In 1929, Alex Moore made his debut recordings for Columbia Records and recorded again in 1937 for Decca Records. It was 1951 before Moore recorded again with RPM/Kent. However, throughout the 1940s and 1950s, Moore performed in clubs in Dallas and occasionally other parts of Texas. He was recorded by Paul Oliver and Chris Stratwichz in 1960 (reissued as From North Dallas To The East Side), and those subsequent recordings saw him obtain nationwide recognition.
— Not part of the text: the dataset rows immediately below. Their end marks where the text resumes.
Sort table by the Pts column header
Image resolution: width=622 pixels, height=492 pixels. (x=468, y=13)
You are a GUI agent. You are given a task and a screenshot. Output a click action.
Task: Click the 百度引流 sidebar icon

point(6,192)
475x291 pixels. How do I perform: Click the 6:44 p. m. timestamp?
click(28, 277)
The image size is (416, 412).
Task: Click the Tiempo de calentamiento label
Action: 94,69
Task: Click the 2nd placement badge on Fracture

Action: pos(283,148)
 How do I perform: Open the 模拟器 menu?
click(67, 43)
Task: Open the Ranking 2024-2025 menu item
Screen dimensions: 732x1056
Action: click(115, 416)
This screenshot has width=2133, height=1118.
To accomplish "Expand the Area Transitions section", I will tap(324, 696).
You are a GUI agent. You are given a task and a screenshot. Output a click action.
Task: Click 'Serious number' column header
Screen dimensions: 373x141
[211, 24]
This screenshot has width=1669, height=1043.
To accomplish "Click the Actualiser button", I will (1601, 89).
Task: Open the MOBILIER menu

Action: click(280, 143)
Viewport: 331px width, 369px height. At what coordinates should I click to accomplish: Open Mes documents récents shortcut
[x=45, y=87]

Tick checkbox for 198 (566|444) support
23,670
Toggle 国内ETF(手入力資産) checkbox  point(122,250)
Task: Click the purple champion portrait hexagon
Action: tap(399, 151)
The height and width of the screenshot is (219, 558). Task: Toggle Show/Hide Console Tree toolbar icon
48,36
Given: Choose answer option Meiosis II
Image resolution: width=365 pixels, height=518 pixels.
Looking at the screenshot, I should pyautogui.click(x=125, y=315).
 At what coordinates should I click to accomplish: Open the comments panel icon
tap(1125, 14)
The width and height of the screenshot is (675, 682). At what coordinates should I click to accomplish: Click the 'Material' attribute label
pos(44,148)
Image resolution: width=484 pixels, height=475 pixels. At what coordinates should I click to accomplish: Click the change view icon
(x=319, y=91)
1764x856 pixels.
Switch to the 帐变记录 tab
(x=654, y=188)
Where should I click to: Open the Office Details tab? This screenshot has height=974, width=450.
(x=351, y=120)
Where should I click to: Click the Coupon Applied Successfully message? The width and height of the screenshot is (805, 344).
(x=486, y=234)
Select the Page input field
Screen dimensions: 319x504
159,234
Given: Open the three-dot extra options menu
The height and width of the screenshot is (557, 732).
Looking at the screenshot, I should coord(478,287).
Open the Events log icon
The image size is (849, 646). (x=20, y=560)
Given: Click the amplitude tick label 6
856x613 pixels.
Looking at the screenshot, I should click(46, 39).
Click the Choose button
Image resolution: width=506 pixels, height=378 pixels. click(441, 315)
Our final selection, the nearly ten minute “I Got Too Much Time For The Crime I Done”, comes from the remarkable album Ever Since I Have Been a Man Full Grown issued on Takoma in 1965. The recording was made by Bruce Jackson in 1965 at Texas’s Ramsey Prison Farm of a fellow named Johnnie B., or J. B., Smith. As far as I know this is the only LP devoted to a single unaccompanied singer of prison work-song. From the liner notes: “Smitty – J.B. Smith – is eleven years into a forty-five year sentence that begun in 1954; he is 48 years old. This is his fourth time in prison in Texas and he does not expect to be paroled for some time. For him, a song like “No More Good Time in the World for Me”, though it draws heavily on the general inmate song vocabulary, is completely personal; the situation applies to him almost without qualification.” J.B. Smith: “The oldtimers still sing. That is, if whoever is carrying (in charge of) the squad will let them. In some cases the boss won’t let them sing. …The young men don’t get a chance to work with the older men and they haven’t experienced working with older men. A lot of them have never been in the system before. And the crews they work with don’t even know the songs, the worksongs that they work by. But once they get to working with the older men, they learn the songs and they try to carry them on when they can. But like I said, in most cases they can’t because they’re not permitted.”
In the second half of the program we air Truckin’ My Blues Away. From the notes: “This music-rich hour-long special introduces listeners to the stories and sounds of four older Southern bluesmen—and to the efforts of Tim Duffy, founder of the Music Maker Relief Foundation, to help lift these musicians from poverty and obscurity. The musicians cover a wide swath of the South: Boo Hanks from Virgina, Va.; Captain Luke from Winston-Salem, N.C.; Eddie Tigner from Atlanta; and Little Freddie King from New Orleans. In their own words and performances, these men bring us the story of a music, an era and a culture that are uniquely American.The program is co-produced and co-written by Richard Ziglar and Barry Yeoman, who traveled around the South collecting interviews and field recordings of the musicians. Yeoman, who co-produced our Gracie Award-winning program ‘Picking Up the Pieces,’ narrates.”